Saved data entries:
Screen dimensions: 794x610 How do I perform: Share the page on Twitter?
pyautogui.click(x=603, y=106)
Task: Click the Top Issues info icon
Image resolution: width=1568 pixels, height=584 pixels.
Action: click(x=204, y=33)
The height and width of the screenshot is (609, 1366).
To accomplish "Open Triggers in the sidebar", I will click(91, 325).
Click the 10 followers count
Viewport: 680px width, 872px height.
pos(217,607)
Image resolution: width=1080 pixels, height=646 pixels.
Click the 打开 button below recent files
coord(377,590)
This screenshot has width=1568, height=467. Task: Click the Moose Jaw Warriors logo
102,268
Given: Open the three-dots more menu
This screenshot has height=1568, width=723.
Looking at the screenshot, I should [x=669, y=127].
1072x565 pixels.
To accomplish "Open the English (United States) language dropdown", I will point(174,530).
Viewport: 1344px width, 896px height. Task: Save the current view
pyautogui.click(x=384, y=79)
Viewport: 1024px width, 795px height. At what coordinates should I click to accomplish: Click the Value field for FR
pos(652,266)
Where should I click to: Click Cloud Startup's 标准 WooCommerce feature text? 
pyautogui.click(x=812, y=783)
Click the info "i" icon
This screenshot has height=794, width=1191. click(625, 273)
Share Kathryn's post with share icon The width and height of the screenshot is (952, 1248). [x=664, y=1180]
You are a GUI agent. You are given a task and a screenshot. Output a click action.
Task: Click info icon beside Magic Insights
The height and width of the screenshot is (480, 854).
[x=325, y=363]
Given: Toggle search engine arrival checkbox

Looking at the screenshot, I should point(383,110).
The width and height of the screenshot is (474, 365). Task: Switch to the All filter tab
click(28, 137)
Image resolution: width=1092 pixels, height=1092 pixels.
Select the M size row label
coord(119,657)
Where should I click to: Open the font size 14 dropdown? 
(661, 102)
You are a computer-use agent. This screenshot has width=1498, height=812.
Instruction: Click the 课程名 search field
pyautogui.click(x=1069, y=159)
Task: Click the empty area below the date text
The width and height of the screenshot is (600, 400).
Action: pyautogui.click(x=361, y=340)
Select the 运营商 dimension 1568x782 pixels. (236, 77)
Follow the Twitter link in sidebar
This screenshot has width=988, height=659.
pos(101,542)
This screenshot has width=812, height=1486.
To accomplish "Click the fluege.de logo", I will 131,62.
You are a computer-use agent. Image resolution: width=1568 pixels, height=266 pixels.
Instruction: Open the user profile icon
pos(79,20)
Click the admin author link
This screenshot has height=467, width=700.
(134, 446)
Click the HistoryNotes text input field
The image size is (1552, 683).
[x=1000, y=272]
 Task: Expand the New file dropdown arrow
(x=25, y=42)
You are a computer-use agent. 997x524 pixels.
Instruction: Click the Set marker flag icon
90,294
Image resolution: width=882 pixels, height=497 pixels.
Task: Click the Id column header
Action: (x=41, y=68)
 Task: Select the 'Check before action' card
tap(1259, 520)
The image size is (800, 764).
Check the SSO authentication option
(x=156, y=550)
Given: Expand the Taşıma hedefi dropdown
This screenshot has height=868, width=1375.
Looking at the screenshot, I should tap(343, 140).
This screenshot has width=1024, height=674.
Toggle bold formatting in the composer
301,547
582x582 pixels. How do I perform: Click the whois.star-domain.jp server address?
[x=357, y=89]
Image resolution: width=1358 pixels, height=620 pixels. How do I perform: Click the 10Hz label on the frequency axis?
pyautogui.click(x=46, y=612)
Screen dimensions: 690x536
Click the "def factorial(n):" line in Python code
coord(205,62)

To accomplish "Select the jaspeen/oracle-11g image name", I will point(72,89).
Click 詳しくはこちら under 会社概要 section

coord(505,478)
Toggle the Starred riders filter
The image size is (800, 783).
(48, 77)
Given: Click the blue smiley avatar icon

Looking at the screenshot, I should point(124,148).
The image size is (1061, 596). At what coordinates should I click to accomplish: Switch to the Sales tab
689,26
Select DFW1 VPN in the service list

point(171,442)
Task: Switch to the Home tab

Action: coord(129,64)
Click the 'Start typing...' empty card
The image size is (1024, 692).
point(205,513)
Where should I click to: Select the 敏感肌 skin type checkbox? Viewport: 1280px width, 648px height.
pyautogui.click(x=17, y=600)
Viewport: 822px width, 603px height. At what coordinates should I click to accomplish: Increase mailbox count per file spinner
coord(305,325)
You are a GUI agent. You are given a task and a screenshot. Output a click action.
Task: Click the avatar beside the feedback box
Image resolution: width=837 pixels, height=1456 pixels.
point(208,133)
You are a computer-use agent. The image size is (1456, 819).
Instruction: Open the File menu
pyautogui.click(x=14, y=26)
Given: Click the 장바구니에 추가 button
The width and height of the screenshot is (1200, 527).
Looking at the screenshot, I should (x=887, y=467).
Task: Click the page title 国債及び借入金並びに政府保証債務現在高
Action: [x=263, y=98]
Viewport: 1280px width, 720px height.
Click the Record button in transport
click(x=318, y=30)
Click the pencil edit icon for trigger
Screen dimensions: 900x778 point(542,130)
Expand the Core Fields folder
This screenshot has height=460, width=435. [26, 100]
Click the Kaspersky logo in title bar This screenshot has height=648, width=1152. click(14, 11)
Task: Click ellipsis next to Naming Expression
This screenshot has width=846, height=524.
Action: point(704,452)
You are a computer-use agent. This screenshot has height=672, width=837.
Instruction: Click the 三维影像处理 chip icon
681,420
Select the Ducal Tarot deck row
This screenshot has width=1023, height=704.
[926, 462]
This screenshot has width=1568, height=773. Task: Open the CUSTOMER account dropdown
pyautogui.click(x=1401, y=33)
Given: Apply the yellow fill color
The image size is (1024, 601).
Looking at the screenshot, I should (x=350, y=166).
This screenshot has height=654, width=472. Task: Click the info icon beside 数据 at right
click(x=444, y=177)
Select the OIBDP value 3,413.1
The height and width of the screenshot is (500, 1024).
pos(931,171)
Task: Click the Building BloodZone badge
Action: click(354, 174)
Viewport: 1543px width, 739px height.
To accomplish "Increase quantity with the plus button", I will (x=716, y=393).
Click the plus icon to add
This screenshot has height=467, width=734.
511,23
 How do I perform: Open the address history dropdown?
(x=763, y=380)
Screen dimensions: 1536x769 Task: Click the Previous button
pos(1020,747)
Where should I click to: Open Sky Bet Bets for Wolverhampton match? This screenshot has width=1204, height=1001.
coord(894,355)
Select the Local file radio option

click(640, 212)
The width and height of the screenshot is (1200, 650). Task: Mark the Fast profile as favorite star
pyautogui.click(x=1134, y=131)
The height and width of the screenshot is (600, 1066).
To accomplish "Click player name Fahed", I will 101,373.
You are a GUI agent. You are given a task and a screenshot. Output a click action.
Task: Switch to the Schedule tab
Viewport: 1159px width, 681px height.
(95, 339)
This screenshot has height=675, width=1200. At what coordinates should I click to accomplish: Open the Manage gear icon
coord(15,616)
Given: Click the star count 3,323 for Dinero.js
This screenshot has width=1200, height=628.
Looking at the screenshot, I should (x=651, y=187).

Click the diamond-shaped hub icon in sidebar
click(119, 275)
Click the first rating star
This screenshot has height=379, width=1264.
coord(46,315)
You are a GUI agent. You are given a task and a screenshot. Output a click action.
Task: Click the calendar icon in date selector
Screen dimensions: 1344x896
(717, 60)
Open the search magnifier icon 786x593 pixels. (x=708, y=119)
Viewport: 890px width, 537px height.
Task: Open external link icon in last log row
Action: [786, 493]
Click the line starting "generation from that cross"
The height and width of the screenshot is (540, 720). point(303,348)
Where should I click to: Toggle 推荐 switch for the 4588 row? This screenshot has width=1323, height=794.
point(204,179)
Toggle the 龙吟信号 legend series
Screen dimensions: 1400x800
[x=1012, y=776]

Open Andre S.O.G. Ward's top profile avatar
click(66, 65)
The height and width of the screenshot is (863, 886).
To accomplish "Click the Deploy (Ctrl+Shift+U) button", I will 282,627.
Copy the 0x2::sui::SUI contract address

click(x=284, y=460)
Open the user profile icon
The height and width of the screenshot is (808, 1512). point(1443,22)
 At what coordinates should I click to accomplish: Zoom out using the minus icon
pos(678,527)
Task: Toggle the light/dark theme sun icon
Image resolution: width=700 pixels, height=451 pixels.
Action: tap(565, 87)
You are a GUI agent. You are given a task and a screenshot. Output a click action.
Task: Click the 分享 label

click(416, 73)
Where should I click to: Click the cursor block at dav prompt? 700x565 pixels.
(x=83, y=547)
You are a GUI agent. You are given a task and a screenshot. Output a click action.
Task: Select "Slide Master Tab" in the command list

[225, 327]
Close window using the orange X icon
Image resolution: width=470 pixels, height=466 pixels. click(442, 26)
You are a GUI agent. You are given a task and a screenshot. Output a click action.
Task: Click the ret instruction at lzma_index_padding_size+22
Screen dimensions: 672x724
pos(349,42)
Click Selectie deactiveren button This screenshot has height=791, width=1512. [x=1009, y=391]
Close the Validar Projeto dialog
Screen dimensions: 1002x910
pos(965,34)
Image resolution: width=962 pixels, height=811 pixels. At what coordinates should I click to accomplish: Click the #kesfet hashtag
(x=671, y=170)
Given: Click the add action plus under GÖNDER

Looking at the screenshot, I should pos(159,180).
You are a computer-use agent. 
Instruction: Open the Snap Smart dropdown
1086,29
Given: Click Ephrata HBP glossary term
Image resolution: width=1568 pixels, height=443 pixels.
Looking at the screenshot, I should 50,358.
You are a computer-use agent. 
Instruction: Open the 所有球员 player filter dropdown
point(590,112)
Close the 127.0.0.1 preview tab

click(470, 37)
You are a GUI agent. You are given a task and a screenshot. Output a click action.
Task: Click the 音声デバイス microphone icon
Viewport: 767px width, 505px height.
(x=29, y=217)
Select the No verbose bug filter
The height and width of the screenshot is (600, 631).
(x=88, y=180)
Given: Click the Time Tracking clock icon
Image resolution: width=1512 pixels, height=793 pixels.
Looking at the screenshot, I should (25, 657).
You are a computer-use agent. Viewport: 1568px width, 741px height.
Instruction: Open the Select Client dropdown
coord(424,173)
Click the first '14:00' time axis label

WORK ITEM:
Starting at the line that contains "Click Selectie deactiveren", transcribe every line through the last line of the entries above, exactly, and nothing else.

EXERCISE RESULT:
Click Selectie deactiveren button This screenshot has height=791, width=1512. [x=1009, y=391]
Close the Validar Projeto dialog
Screen dimensions: 1002x910
pos(965,34)
Image resolution: width=962 pixels, height=811 pixels. At what coordinates should I click to accomplish: Click the #kesfet hashtag
(x=671, y=170)
Given: Click the add action plus under GÖNDER

Looking at the screenshot, I should pos(159,180).
You are a computer-use agent. 
Instruction: Open the Snap Smart dropdown
1086,29
Given: Click Ephrata HBP glossary term
Image resolution: width=1568 pixels, height=443 pixels.
Looking at the screenshot, I should 50,358.
You are a computer-use agent. 
Instruction: Open the 所有球员 player filter dropdown
point(590,112)
Close the 127.0.0.1 preview tab

click(470, 37)
You are a GUI agent. You are given a task and a screenshot. Output a click action.
Task: Click the 音声デバイス microphone icon
Viewport: 767px width, 505px height.
(x=29, y=217)
Select the No verbose bug filter
The height and width of the screenshot is (600, 631).
(x=88, y=180)
Given: Click the Time Tracking clock icon
Image resolution: width=1512 pixels, height=793 pixels.
Looking at the screenshot, I should (25, 657).
You are a computer-use agent. Viewport: 1568px width, 741px height.
Instruction: Open the Select Client dropdown
coord(424,173)
Click the first '14:00' time axis label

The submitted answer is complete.